15 hours ago
Unilever's Future Menus 2025 Hits Egypt With New Take on Global Dining
Unilever's Future Menus 2025 Hits Egypt With New Take on Global Dining
When chefs gather under the shadow of the pyramids, it's not usually to talk about tacos. But this month, at Khufu's restaurant—yes, that Khufu's, with the limestone backdrop and panoramic views of the world's last remaining ancient world wonder—Unilever Food Solutions did just that. The team in Egypt localised the global Future Menus 2025 campaign with a plate-spinning mix of trend forecasting, street food makeovers, and cultural deep dives. There were bao buns. There were Filipino sauces. There were updated takes on your teta's stews.
The premise of Future Menus is simple: identify the shifts happening across global kitchens and translate them into useful frameworks for chefs. The 2025 edition distills those shifts into four major menu trends: Street Food Couture, Borderless Cuisine, Culinary Roots, and Diner Designed. If the names sound like they came out of a food-meets-fashion brainstorming session, that's because dining today is as much about vibe as it is about flavour—and Unilever Food Solutions knows it.
Take Street Food Couture, for instance. Executive Chef Perihan Saleh of Gracias has been watching this trend marinate for years. 'Since corona,' she said, 'people have been craving the food of the streets—but with an uplifted touch.' That 'touch' translates to cleaner techniques, tighter plating, and flavours that hold their ground without drowning in nostalgia. Think Korean corn dogs with architectural integrity. Or tacos engineered for crunch at first bite.
Then there's Borderless Cuisine, which captures the real-time remix happening in kitchens from Seoul to Sohag. With migration, travel, and algorithmically-curated food content all blending into one big sensory feed, diners are hungrier than ever for flavour collisions. At the event, Chef Shehab Mostafa of Khufu's brought this trend to life with dishes that reimagine Egyptian classics through global ingredients and technique.
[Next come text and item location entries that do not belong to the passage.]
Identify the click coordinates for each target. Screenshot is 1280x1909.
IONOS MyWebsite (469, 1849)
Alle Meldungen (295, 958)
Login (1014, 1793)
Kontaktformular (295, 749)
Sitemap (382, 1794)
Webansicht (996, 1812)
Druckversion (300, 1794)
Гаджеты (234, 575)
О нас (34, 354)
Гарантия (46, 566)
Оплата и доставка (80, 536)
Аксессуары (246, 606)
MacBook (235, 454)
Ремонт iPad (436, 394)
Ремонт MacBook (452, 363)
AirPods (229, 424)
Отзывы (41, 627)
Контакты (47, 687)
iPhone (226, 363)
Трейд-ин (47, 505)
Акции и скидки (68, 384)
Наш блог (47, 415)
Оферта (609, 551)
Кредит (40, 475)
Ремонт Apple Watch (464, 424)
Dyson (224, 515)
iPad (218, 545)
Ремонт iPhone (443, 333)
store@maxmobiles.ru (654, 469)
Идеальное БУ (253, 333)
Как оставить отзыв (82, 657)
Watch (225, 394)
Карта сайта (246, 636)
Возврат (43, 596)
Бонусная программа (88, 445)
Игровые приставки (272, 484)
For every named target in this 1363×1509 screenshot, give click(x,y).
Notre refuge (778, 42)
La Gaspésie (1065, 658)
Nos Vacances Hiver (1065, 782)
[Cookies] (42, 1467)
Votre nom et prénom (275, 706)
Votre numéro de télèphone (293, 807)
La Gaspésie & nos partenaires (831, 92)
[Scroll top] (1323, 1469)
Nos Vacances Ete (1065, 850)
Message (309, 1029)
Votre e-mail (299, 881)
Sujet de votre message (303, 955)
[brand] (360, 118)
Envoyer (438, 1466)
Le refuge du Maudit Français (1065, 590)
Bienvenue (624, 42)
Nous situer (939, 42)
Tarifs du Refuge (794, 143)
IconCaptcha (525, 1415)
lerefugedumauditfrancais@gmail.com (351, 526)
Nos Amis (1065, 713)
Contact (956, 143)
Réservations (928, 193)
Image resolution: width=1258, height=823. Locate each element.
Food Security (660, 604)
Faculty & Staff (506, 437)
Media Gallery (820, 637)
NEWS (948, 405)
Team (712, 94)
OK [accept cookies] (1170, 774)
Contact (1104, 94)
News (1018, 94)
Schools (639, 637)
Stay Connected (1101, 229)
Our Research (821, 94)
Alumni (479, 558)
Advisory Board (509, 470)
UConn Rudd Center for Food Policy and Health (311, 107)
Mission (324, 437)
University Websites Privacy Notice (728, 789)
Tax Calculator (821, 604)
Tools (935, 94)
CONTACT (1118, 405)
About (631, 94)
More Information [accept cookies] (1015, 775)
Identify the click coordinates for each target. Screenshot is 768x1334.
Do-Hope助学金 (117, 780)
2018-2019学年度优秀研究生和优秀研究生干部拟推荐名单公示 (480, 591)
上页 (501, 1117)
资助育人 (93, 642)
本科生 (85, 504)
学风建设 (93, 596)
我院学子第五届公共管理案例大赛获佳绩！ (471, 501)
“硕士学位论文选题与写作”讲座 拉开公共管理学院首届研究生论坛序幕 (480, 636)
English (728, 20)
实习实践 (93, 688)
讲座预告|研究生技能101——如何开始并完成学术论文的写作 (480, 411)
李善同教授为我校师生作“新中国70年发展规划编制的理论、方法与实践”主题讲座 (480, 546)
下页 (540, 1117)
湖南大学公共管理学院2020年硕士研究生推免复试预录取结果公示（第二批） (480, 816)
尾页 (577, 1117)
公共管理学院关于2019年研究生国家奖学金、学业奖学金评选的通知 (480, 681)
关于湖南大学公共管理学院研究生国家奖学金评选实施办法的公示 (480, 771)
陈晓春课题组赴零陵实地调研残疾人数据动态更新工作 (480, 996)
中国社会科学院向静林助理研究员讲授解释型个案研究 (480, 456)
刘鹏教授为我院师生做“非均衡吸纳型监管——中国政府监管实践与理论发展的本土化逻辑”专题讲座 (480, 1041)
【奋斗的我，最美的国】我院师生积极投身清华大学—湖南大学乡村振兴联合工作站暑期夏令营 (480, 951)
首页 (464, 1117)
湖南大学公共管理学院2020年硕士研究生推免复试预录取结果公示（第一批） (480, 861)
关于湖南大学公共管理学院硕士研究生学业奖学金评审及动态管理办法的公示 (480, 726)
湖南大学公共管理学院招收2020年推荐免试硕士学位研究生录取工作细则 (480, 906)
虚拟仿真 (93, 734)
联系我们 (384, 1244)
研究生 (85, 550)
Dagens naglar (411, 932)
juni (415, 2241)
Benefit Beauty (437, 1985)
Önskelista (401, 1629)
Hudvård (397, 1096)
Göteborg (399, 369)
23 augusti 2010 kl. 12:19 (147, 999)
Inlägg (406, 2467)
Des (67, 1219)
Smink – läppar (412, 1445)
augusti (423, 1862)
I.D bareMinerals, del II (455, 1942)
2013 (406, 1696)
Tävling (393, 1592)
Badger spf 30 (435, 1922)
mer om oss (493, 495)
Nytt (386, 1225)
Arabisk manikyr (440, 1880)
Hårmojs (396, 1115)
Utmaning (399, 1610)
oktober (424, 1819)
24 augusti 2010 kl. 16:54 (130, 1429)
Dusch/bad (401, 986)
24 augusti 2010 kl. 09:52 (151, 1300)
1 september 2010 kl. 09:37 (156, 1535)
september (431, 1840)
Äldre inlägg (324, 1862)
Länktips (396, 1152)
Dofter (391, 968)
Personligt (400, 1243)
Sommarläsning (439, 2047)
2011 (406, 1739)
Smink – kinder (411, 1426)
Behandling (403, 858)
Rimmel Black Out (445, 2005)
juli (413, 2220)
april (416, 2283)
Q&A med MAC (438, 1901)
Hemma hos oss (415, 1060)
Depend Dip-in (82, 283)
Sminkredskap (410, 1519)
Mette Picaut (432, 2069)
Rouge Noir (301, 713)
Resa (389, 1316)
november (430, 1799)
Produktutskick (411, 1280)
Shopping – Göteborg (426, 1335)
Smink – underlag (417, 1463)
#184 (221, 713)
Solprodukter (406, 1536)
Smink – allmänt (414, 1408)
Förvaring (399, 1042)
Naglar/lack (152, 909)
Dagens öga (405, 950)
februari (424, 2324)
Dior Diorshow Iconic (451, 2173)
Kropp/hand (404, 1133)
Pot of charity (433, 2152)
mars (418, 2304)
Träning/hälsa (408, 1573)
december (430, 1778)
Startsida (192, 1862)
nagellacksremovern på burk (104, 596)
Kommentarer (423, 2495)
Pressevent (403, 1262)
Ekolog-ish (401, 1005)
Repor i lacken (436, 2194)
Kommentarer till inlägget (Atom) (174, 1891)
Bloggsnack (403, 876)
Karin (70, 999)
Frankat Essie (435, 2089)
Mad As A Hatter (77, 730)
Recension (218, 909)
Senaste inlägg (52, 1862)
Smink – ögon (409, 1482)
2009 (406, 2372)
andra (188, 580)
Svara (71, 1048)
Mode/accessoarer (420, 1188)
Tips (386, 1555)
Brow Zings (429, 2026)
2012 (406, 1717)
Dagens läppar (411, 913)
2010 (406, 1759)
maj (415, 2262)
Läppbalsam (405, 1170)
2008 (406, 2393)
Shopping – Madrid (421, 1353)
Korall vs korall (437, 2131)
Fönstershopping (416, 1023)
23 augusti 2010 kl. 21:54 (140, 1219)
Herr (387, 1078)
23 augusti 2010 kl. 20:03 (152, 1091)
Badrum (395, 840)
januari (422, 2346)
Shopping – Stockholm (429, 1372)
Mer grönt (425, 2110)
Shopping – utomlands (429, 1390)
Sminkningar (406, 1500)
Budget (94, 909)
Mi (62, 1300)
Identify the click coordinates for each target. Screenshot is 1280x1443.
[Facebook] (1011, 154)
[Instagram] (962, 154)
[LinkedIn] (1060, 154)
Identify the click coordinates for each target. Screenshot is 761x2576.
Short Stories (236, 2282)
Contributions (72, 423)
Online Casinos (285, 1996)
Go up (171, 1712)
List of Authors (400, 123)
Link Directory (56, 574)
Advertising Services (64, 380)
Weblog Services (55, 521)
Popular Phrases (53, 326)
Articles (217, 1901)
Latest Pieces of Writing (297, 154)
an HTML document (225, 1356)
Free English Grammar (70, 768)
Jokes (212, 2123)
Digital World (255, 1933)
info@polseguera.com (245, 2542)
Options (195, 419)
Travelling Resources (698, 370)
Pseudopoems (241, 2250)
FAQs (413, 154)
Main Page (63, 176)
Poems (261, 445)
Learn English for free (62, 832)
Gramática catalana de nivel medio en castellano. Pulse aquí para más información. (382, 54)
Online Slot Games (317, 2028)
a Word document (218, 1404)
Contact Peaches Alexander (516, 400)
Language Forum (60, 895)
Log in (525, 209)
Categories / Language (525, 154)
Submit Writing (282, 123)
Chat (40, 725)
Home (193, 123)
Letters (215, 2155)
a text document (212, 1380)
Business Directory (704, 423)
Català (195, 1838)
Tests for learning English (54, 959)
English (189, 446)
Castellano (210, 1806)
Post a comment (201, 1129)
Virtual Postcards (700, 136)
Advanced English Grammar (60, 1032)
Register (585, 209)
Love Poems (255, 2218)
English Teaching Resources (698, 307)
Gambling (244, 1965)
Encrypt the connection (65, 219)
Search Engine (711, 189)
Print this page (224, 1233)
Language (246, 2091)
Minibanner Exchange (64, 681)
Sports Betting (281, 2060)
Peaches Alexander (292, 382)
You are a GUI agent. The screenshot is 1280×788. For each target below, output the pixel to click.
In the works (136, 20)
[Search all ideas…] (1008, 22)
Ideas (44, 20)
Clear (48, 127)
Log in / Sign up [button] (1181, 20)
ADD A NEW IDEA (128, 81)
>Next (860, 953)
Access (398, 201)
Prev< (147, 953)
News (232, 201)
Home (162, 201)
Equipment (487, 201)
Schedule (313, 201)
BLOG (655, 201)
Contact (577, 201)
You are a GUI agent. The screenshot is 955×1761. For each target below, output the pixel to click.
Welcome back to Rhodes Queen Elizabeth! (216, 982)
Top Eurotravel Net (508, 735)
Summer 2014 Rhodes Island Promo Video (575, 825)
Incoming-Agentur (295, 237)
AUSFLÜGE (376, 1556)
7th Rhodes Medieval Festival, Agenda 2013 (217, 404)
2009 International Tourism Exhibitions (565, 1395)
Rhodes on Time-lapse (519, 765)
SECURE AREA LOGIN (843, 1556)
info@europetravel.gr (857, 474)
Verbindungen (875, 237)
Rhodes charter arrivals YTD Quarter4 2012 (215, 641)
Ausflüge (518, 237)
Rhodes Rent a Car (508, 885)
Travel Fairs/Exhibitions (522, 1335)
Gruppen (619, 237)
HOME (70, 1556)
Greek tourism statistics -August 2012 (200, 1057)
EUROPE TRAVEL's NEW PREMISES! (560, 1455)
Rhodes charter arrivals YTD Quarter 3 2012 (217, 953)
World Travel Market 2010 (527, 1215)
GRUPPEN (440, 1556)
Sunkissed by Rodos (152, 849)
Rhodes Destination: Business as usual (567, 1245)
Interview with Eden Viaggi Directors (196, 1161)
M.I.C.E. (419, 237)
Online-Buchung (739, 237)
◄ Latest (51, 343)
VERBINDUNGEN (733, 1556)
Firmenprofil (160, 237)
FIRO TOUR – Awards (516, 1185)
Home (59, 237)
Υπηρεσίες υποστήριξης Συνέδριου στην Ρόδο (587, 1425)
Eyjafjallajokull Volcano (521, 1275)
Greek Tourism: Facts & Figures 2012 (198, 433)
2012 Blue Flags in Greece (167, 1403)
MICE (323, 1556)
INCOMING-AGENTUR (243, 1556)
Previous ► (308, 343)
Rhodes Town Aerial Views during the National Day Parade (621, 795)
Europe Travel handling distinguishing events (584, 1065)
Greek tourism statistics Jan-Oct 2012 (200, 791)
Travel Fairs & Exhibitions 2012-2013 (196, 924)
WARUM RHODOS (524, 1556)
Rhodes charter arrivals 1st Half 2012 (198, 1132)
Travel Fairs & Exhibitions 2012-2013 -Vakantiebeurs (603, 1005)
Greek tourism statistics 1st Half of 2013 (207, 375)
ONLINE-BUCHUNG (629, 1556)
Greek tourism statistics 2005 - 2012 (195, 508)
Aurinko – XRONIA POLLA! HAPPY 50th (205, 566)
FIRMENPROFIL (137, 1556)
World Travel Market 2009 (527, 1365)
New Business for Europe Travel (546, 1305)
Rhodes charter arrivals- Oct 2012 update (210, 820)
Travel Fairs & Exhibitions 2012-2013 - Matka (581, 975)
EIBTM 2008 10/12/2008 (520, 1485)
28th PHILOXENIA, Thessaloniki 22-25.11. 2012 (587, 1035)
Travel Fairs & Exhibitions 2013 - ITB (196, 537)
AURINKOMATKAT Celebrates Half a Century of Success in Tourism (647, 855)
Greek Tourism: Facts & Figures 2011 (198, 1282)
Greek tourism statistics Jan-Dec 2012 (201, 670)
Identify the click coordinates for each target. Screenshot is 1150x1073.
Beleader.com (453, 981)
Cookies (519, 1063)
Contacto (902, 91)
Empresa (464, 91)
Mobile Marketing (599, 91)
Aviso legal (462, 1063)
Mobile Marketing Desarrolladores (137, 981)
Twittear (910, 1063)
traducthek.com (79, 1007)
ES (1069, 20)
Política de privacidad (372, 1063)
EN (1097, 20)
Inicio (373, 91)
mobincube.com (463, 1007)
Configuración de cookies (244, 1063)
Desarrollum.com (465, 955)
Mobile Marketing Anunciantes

But while global fusions got plenty of heat, Culinary Roots was the course that hit closest to home. This trend was led by Chef Sherif Afifi, Executive Chef at Unilever Food Solutions, in collaboration with Chef Mostafa Seif. Together, they created a 'four hands' dish—a single concept shaped by two culinary minds, rooted in heritage but elevated with technique. Chef Sherif has been leading the Future Menus programme in Egypt for the past three years and has travelled to the Netherlands annually to collaborate with Unilever Food Solutions' global chef team.
Meanwhile, the final trend, Diner Designed, taps into the slightly chaotic, entirely social-media-driven ways people eat now. It's not about prix fixe and more about pick-your-own-adventure menus. According to Unilever Food Solutions, 47% of diners would rather spend money on experiences than things—and yes, that stat was probably pulled from your FYP. Culinary Director Yomna Khedr, who runs the show at Lokali, summed it up neatly: 'Just eating isn't enough. It's fun to play with your food—and experience it.'
The Future Menus launch event wasn't your typical hospitality summit. It didn't rely on buzzwords like 'elevated,' 'artisanal,' or 'game-changing.' Instead, it leaned into real kitchens, real chefs, and real challenges. What happens when your diner wants Korean heat, Egyptian comfort, and three types of texture in a single dish? How do you train your team to build a menu that makes sense to a Gen Z diner who grew up on mukbangs and Michelin?
That's where Unilever Food Solutions is hoping to make a mark. With a portfolio that includes Knorr Professional and Hellmann's, plus a global team of over 250 chefs, their goal isn't to dictate taste but rather help chefs translate it. Their platform offers recipes, ingredient support, and training that allows kitchens to riff without losing footing.
Still, launching this in Egypt, at a restaurant with a direct sightline to the last standing ancient wonder of the world, added some metaphorical weight. Because if there's one thing that food, like history, doesn't do, is stay still. Tastes shift. Techniques evolve. Menus need to move.
What Future Menus 2025 makes clear is that movement isn't just coming from the usual centres of culinary gravity. It's just as likely to start with a street cart in Manila, a grandmother in Fayoum, or a burger joint in Guadalajara. And when it lands, it's chefs—not algorithms—who have to make it work on a plate.